July 26, 2021

Your neighborhood could be the culprit for your sleep loss

2 min read
Conditions such as loud noise and few trees in neighborhoods seem to affect how much sleep adolescents get, according to a study in the journal Sleep. In a second study, researchers measured young people’s brainwaves to observe the troublesome effects of sleep loss on memory and cognitive function.

Conditions such as loud noise and few trees in neighborhoods seem to affect how much sleep adolescents get, according to a study in the journal Sleep. In a second study, researchers measured young people’s brainwaves to observe the troublesome effects of sleep loss on memory and cognitive function.

The findings were reported by two scientific teams funded by the National Heart, Lung, and Blood Institute (NHLBI), part of the National Institutes of Health.

According to the Centers for Disease Control and Prevention(link is external), about six out of 10 (57.8%) middle school students and seven out of 10 (72.7%) high school students in the United States do not get the recommended amount of sleep on school nights, increasing their risk for future chronic disease development.

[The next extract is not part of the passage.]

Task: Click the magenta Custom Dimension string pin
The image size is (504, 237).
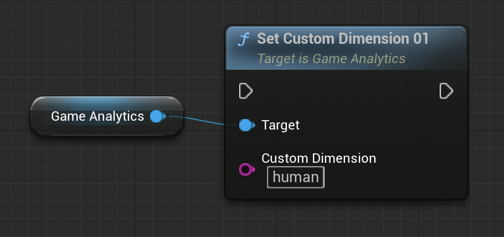Action: coord(246,169)
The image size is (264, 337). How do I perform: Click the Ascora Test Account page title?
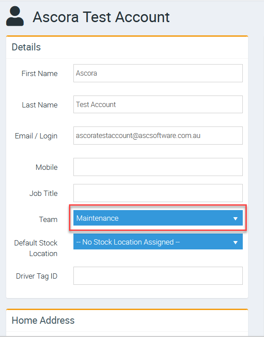101,17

Studies have shown a link between insufficient sleep and a higher risk of obesity, diabetes, depression, anxiety, and increased risk-taking behaviors in adolescents. 

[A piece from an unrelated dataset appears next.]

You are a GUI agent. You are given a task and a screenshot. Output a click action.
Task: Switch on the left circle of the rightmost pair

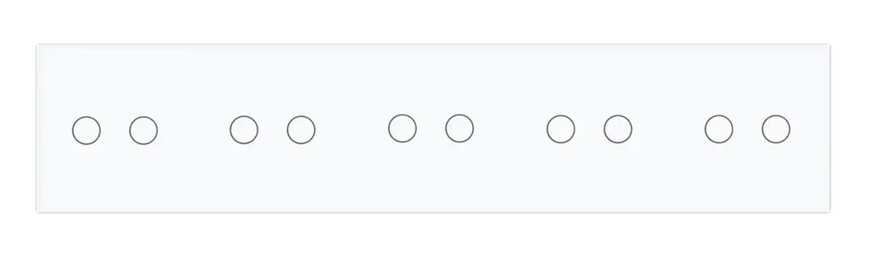tap(719, 129)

In the new residential environment study, which involved 110 adolescents, the researchers found that just small increases in neighborhood noise had a negative effect on sleep. In scientific terms, each standard deviation above average noise levels was linked to a 16-minute delay in falling sleep and 25% lower odds of sleeping at least eight hours per night. When the researchers looked at the effects of green space, however, they found that the teens who lived in neighborhoods with just one standard deviation above the average number of trees fell asleep 18 minutes earlier and experienced more favorable sleep times overall.  

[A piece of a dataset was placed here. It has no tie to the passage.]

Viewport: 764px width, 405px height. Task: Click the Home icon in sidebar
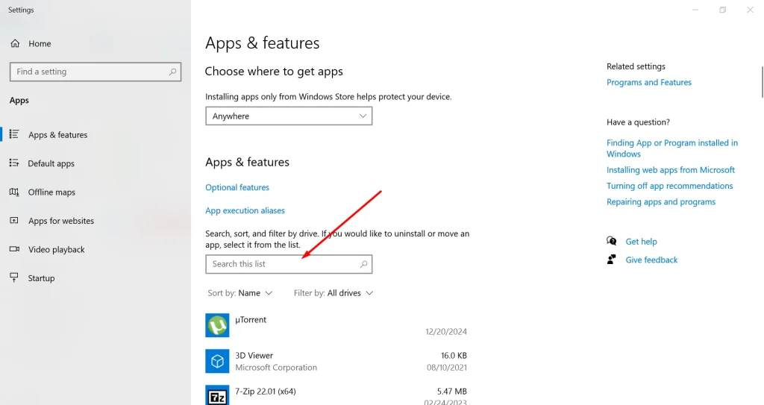point(15,43)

“For adolescents, the harms of insufficient sleep are wide-ranging and include impaired cognition and engagement in antisocial behavior,” said study author Stephanie L. Mayne, Ph.D., assistant professor of pediatrics at Children’s Hospital of Philadelphia and the Perelman School of Medicine of the University of Pennsylvania. “This makes identifying strategies to prevent and treat the problem critical. Our findings suggest that neighborhood noise and green space may be important targets for interventions.”